__Consignes__
Recopiez, s'il vous plaît, le passage de la critique de Grandville qui commence aux mots « Dans le Paris de la Belle Epoque, l'inspecteur » et s'arrête après « son immense talent. ».

Dans le Paris de la Belle Epoque, l'inspecteur LeBrock de Scotland Yard est sur la piste d'un mystérieux assassin.
Inspiré par le travail du caricaturiste français du XIX e siècle JJ Grandville et l'illustrateur de science-fiction Robida - sans parler de sir Arthur Conan Doyle, Rupert l'Ours et Quentin Tarantino -, Bryan Talbot fait une fois encore la preuve de son immense talent.
Pour ma première participation à ce défi Steampunk, je commence par une relecture, celle de Grandville, l'excellente BD de l'auteur anglais Bryan Talbot. Celui ci est assez méconnu du grand public et pourtant, c'est à mon sens (et pas qu'au miens) un artiste de première importance surtout connu pour son chef d'oeuvre, les aventures de Luther Arkwright, pièce maitresse de la bande dessinée underground qui a inspiré les plus grands de Alan Moore en passant par Mickael Moorcock. J'y reviendrais certainement un jour tant je considère cette œuvre comme une des meilleures BD qui existe. Mais en attendant, place à Grandville.
L'histoire se situe donc dans le Paris de la belle époque, un Paris surnommé Grandville et capitale d'un Empire grand comme l'Europe conquis par un Napoléon qui n'a pas été battu par les anglais. Les anglais justement ont longtemps fait partie de cet empire et même s'ils ont gagné leur indépendance depuis, ils restent isolés politiquement. Quand un matin, le corps de Raymond Leigh-Otter est retrouvé sans vie chez lui, une balle dans la tête et une arme dans la main, tout le monde pense au suicide, sauf l'inspecteur Lebrock qui est persuadé qu'il s'agit d'un meurtre. Il part donc pour Grandville, où se trouvait Leight-Otter la veille, avec son adjoint, le détective Ratzi. Il va y découvrir une gigantesque machination organisée par une confrérie secrète.
Avec Grandville, Bryan Talbot nous livre encore un petit bijou de bande dessinée. L'univers est d'une grande richesse. L'aspect Steampunk y est pour beaucoup et ouvre les portes à des possibilités quasi infinies mais il n'y a pas que ça. Grandville c'est d'abord une histoire remarquablement bien écrite avec de l'action, des sentiments, des complots, des rebondissements... Tout cela en 98 pages sans que jamais on ne se sente à l'étroit. C'est également des personnages immédiatement attachants. L'inspecteur Lebrock, sorte de Vidocq anglais, mais également son assistant, Ratzi, avec qui il forme un couple qui a le potentiel de celui formé par Sherlock Holmes et le docteur Watson. Cet attachement immédiat que l'on éprouve pour ces personnages est à mon avis renforcé par le choix qu'a fait Bryan Talbot d'utiliser l’anthropomorphisme. Ce choix, qui est au départ un hommage au caricaturiste français J.J. Grandville, permet d'identifier immédiatement chaque personnage qui est représenté par un animal traduisant le mieux son caractère. Lebrock est ainsi dessiné sous les traits d'un blaireau, puissant et obstiné, son assistant Ratzi est un rat, malicieux et fouineur, quand aux méchants ils ont souvent les traits de renards, pitbulls ou bulldogs. Cette référence au caricaturiste français n'est qu'une parmi tant d'autres. Ainsi, on pourrait citer également le dessinateur et romancier de science fiction Albert Robida, mais aussi des références du monde de la BD comme Bécassine, Tintin et Milou, Spirou ou Rupert l'ours qui font des apparitions plus ou moins importantes.

__Lignes de données__
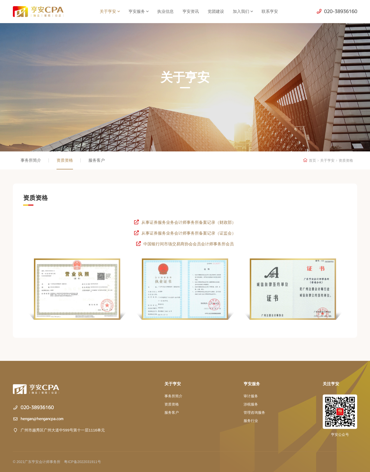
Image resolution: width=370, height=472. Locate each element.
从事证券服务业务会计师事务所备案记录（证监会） (185, 233)
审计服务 (251, 396)
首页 (312, 160)
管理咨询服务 (254, 412)
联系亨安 (270, 11)
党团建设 (216, 11)
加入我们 (243, 11)
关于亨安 (110, 11)
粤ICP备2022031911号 (82, 462)
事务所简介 (31, 160)
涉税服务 (251, 404)
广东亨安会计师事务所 (41, 11)
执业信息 (165, 11)
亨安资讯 (190, 11)
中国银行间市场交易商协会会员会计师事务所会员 (185, 244)
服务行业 (251, 421)
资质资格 (65, 160)
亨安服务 (138, 11)
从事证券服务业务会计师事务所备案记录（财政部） (185, 222)
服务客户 (96, 160)
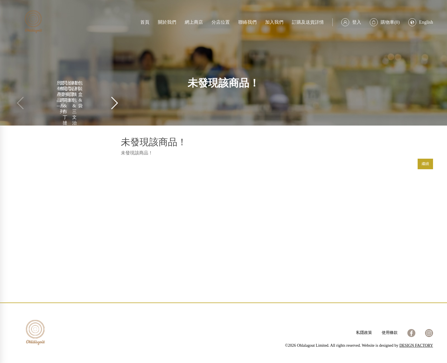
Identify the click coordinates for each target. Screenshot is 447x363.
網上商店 (194, 22)
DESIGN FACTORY (416, 345)
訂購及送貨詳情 (308, 22)
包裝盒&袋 (80, 94)
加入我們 (274, 22)
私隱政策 (364, 332)
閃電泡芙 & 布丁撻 (65, 102)
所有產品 (59, 91)
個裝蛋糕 (71, 91)
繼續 (425, 164)
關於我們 (167, 22)
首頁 (144, 22)
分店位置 (221, 22)
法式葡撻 (68, 91)
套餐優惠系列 (62, 97)
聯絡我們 (247, 22)
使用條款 (390, 332)
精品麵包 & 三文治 (74, 102)
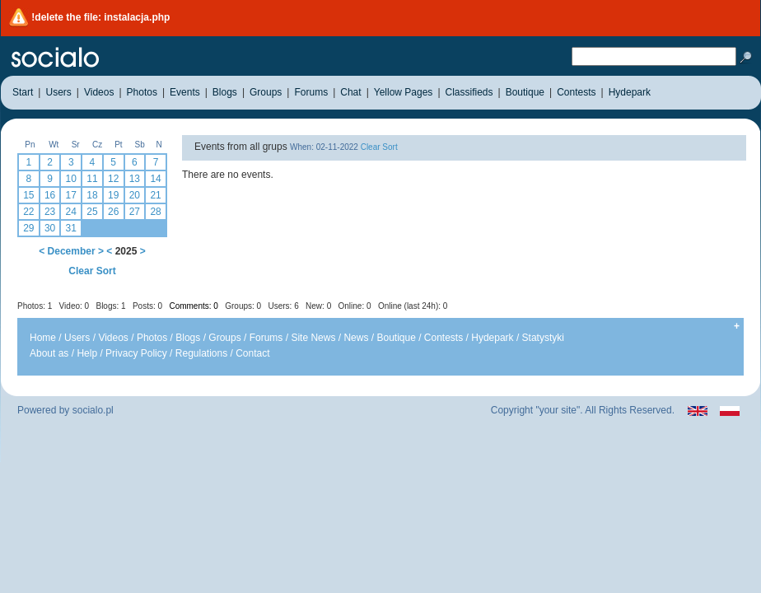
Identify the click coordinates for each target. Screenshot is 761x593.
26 (113, 211)
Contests (443, 337)
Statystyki (543, 337)
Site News (313, 337)
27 (134, 211)
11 (91, 178)
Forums (266, 337)
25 (91, 211)
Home (43, 337)
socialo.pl (93, 410)
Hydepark (492, 337)
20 (134, 195)
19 (113, 195)
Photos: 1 (34, 306)
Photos (152, 337)
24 (71, 211)
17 (71, 195)
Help (87, 353)
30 (49, 228)
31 (71, 228)
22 (28, 211)
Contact (252, 353)
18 (91, 195)
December (72, 251)
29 (28, 228)
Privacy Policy (136, 353)
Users (77, 337)
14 (155, 178)
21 (155, 195)
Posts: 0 (147, 306)
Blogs (187, 337)
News (355, 337)
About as (49, 353)
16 (49, 195)
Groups (224, 337)
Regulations (201, 353)
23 (49, 211)
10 (71, 178)
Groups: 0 (243, 306)
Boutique (395, 337)
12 (113, 178)
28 (155, 211)
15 (28, 195)
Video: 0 (74, 306)
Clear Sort (91, 271)
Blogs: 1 (110, 306)
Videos (113, 337)
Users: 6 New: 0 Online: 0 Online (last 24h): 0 (358, 306)
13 (134, 178)
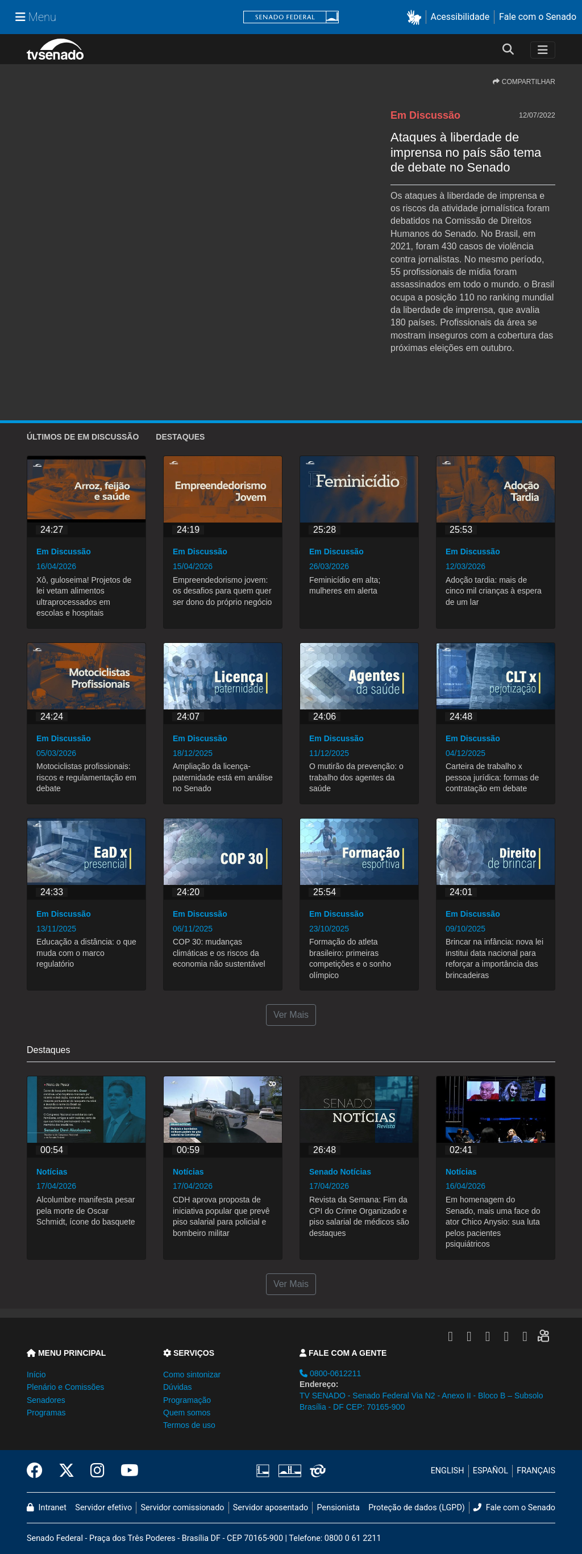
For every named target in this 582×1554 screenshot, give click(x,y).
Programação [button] (187, 1400)
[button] (416, 17)
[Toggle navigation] (542, 50)
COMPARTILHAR (524, 82)
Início (36, 1374)
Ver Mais (291, 1015)
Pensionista (338, 1508)
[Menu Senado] (36, 17)
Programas (46, 1412)
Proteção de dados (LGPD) (416, 1508)
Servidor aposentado (270, 1508)
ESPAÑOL (490, 1471)
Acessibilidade (460, 16)
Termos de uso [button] (189, 1425)
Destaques (180, 436)
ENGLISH (447, 1471)
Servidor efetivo (103, 1508)
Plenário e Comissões (65, 1387)
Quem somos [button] (186, 1412)
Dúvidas (177, 1387)
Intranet (46, 1508)
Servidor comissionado (183, 1508)
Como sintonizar (192, 1374)
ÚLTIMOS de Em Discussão (83, 436)
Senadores (46, 1400)
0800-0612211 (330, 1373)
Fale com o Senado (537, 16)
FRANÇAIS (536, 1471)
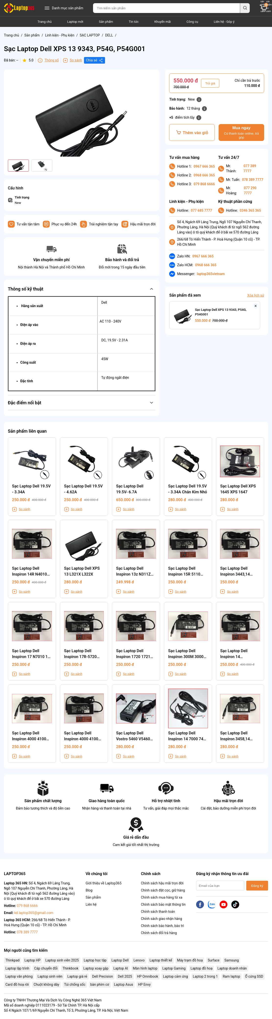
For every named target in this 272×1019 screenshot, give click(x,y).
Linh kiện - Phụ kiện (59, 35)
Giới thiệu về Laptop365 (104, 883)
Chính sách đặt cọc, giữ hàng (163, 890)
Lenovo (138, 960)
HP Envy (144, 984)
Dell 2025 (125, 976)
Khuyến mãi (162, 21)
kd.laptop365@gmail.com (33, 913)
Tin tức (134, 21)
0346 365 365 (250, 210)
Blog (89, 890)
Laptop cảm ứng (175, 976)
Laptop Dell (120, 960)
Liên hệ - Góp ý (224, 21)
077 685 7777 (201, 210)
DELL (109, 35)
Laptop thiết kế (161, 960)
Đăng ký (257, 886)
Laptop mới (75, 21)
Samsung (232, 960)
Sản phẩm (106, 21)
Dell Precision (102, 976)
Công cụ (192, 21)
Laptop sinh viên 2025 (62, 960)
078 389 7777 (252, 180)
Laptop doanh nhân (232, 968)
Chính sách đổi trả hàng (159, 933)
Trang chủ (44, 21)
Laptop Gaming (174, 968)
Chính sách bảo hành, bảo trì (162, 926)
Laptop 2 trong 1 (205, 976)
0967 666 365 (204, 166)
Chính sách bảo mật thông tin (163, 904)
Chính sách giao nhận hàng (161, 919)
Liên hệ (91, 904)
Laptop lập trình (17, 968)
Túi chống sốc (74, 984)
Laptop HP (32, 960)
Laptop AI (120, 968)
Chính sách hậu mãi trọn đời (162, 883)
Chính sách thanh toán (158, 912)
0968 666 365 (204, 175)
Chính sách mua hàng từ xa (161, 897)
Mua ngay (241, 132)
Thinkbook (70, 968)
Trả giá (210, 83)
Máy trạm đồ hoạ (190, 960)
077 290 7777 (250, 190)
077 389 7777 (250, 168)
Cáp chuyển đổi (46, 968)
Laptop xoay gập (95, 968)
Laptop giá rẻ (77, 976)
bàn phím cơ (99, 984)
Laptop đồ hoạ (201, 968)
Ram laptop (231, 976)
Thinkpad (12, 960)
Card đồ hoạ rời (17, 984)
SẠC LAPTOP (90, 35)
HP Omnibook (147, 976)
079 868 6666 (204, 184)
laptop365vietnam (211, 274)
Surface (213, 960)
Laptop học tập (95, 960)
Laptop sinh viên (49, 976)
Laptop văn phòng (19, 976)
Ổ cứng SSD (254, 976)
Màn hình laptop (145, 968)
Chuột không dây (46, 984)
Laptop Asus (123, 984)
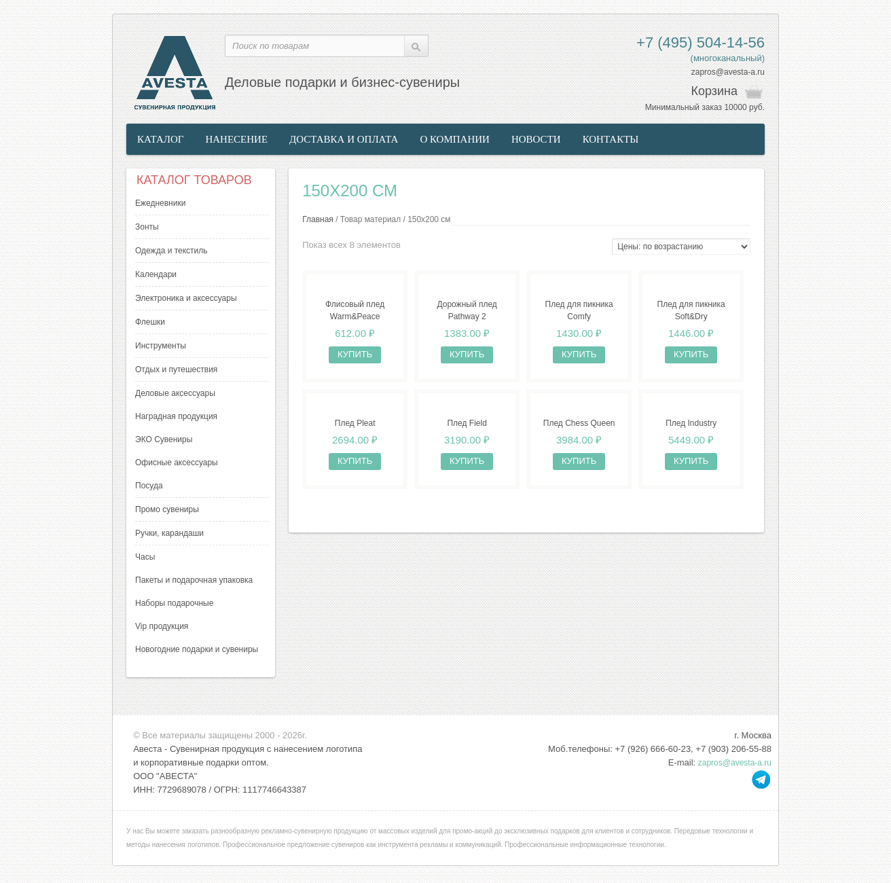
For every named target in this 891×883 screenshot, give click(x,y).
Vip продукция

__Corrigé__
Dans le Paris de la Belle Epoque, l'inspecteur LeBrock de Scotland Yard est sur la piste d'un mystérieux assassin.
Inspiré par le travail du caricaturiste français du XIX e siècle JJ Grandville et l'illustrateur de science-fiction Robida - sans parler de sir Arthur Conan Doyle, Rupert l'Ours et Quentin Tarantino -, Bryan Talbot fait une fois encore la preuve de son immense talent.